Cheap Ass Gamer
- Website type: Bargain hunting website
- Owners: CAG Productions, LLC
- Creator: David Abrams
- Website: www.cheapassgamer.com
- Commercial: Yes
- Registration: Free
- Launched: May 2003

= Cheap Ass Gamer =

Online bulletin board system community

Cheap Ass Gamer is an online bulletin board system community which focuses on video game deals. The site was founded in May 2003 by David Abrams, who uses the pseudonym "CheapyD" on the forums.
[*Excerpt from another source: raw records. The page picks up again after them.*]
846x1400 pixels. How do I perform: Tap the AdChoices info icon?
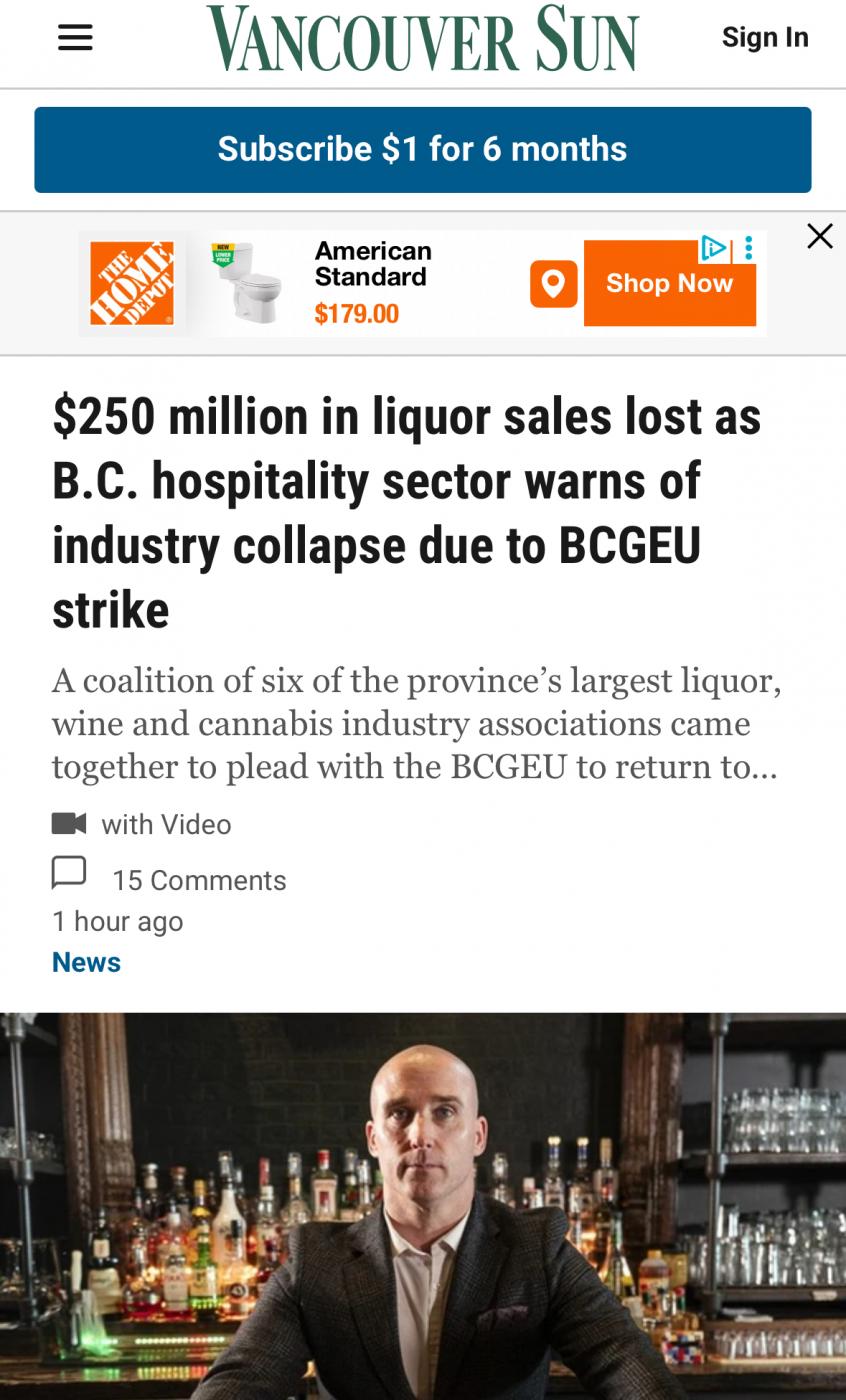point(714,248)
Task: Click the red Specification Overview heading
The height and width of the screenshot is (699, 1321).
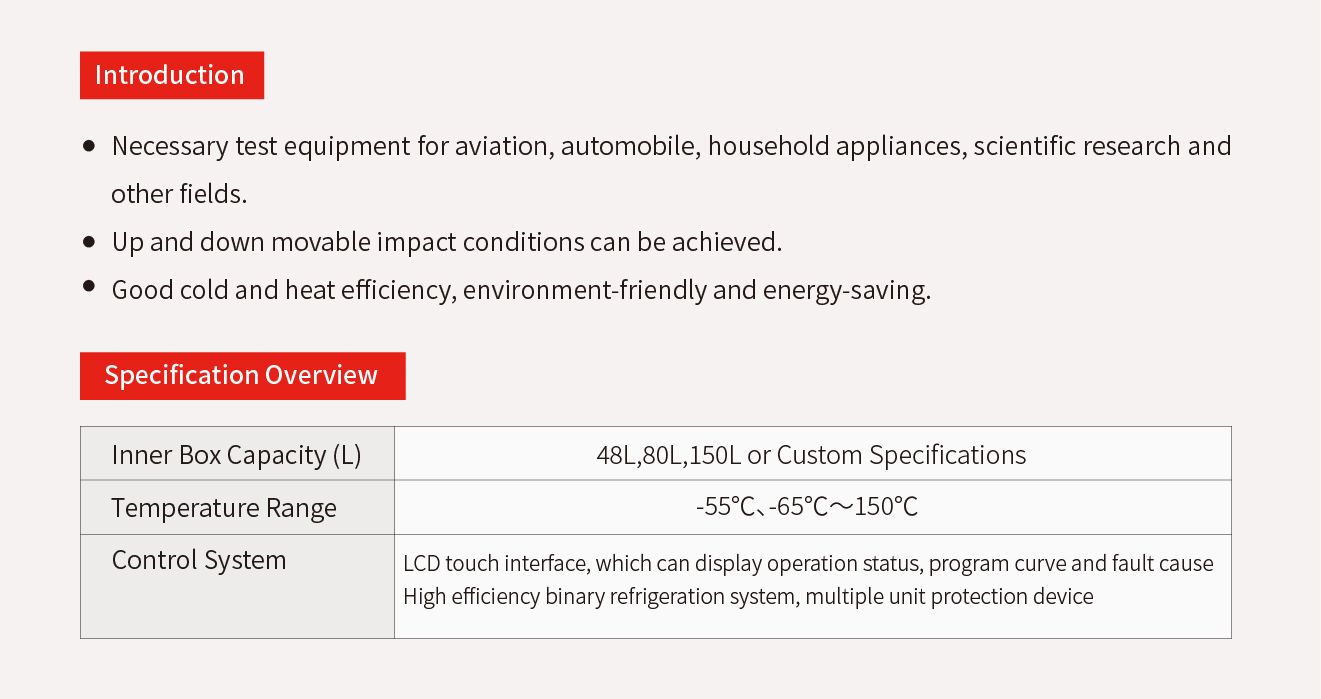Action: 243,376
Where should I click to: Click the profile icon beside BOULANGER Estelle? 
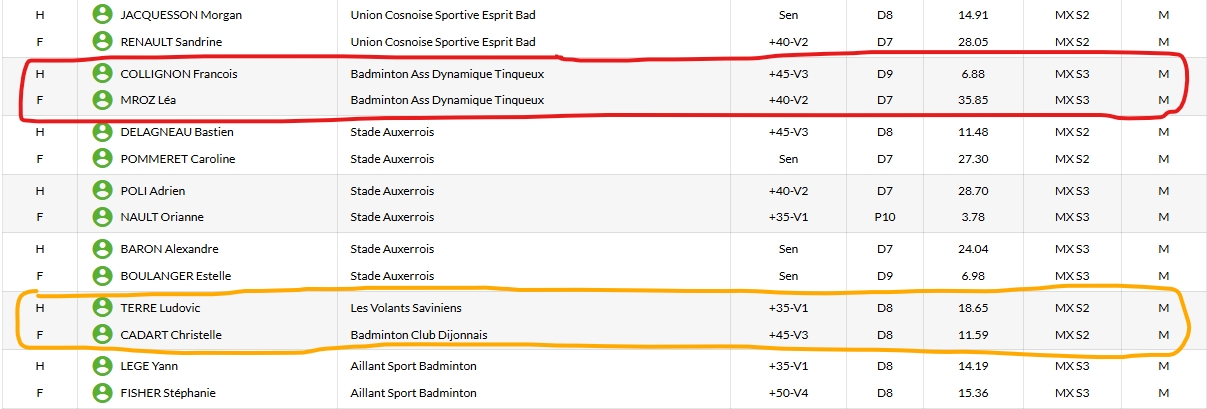(101, 275)
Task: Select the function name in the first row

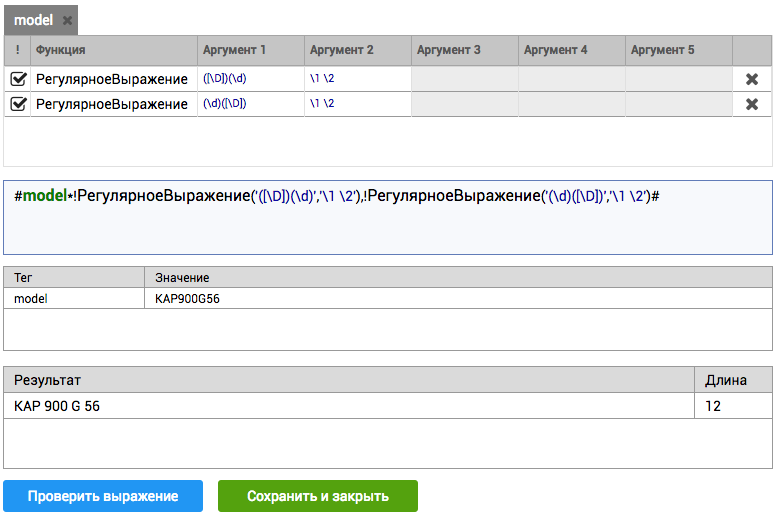Action: (112, 79)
Cheap Ass Gamer has over 700,000 visitors per month and serves over 10 million pages. Cheap Ass Gamer is heavily dependent on user-submitted deals.

==Podcasts==
Cheap Ass Gamer has been host to two video game podcasts, the CAGcast, and CAG Foreplay, but the latter is on permanent hiatus. The CAGcast won the Podcast Awards Gaming category in 2007, was a finalist in the Gaming and People's Choice categories in 2008 and 2009, and was a finalist in MCV's Games Media Awards podcast category in 2007. The CAGcast is consistently listed in iTunes Top 25 Video Game Podcasts.

==Lawsuit==
In July 2007, a user with the avatar "speedy1961" posted information from an upcoming Circuit City Sunday newspaper ad flyer revealing a $100 PlayStation 3 price drop. Weeks later, Circuit City subpoenaed CAG Productions, LLC in an effort to obtain speedy1961's identity. To fight Circuit City, Cheap Ass Gamer hired an attorney and filed an objection and motion to quash the subpoena. In February 2009, after declaring bankruptcy, Circuit City filed an order of nonsuit, ending the matter, keeping speedy1961's identity a secret.

==Charity==
Cheap Ass Gamer runs community raffles which raise money for the Child's Play charity. In 2012, Cheap Ass Gamer raised $38,400, bringing the total amount raised since 2004 to $256,140. In 2009, Cheap Ass Gamer raised over $5,000 for the Extra Life Charity. In 2011, Cheap Ass Gamer raised over $24,000 for Japan tsunami/earthquake relief.

From November 2017 through January 2018, Cheap Ass Gamer raised over $19,000 for Puerto Rico storm relief.